Кузьмич лег рядом с Колбинским. Стало очень тихо. Только легкий ветерок шелестел в кустах, пригибая к изголовью танкистов тонкие ветки шиповника. Чуть-чуть шевельнулись губы раненого комбата. Луговой склонился низко-низко, но не разобрал уже слов, Колбинский прерывисто, глубоко вздохнул…
Лицо у капитана стало спокойным и немного строгим. Тело не напряжено. Оно лежало мягко на зеленом ложе. И только окровавленные бинты на ногах да струйка алой крови, медленно стекающая из резиновой трубки по его безжизненной руке, говорили о том, что свершилось непоправимое.
Солнечный луч осветил кусты шиповника, еще ярче стали его ягоды, будто это кровь Колбинского, пролитая за освобождение этой земли.
Вечером бригада сосредоточилась около деревни Чадыр. Несмотря на усталость, я чувствовала, что не засну в эту ночь: перед глазами стояло строгое лицо погибшего Колбинского. Неудержимо тянуло в 3-й батальон: хотелось поговорить с кем-нибудь о Колбинском, забыть о смерти и вспомнить его живого, сильного и мудрого и таким сохранить в памяти на всю жизнь. Хотелось побыть вместе с его боевыми товарищами, услышать о последнем бое их комбата.
Не меня одну привели такие мысли в тесную хату, занятую штабом 3-го батальона. Пришли танкисты из батальона Ракитного, офицеры и солдаты штаба, разведчики, автоматчики. Примостившись на краешке скамьи, прислушалась к рассказу капитана Лыкова:
— …Цветущая Долина — очень нескладная деревушка — и впрямь в долине. Сзади лес, впереди лес, справа и слева холмы с рощами. Это та самая деревня, где мы заняли оборону, выйдя из леса, — пояснил Лыков мне, как опоздавшей к началу рассказа. — У второго батальона танков меньше, чем у нас, и майор Луговой приказал им занять оборону со стороны леса, сзади, ну, откуда мы пришли. Остальное досталось на нашу долю.
Танки Колбинский расставил почти в деревне, у крестьянских домиков в огородах, а один взвод — на скатах холма, метрах в восьмистах справа. Слева-то — рощи, что на холмах переходили в лес, вот Андрей и решил держать тот лес под наблюдением.

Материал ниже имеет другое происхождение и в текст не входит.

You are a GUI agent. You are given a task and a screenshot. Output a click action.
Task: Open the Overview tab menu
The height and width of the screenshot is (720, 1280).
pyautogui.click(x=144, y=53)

Не успели мы еще толком расставить машины, как прямо на шоссе из-за поворота появился противник. Впереди танки. Идут на полной скорости и садят из пушек по деревне куда попало. Я к Андрею подбегаю. «Встречать, — кричу, — надо!» Но он стоит, будто не слышит. «Ну и гады! По мирной деревне стреляют. Удирают, а гадят на прощанье», — только и процедил сквозь зубы.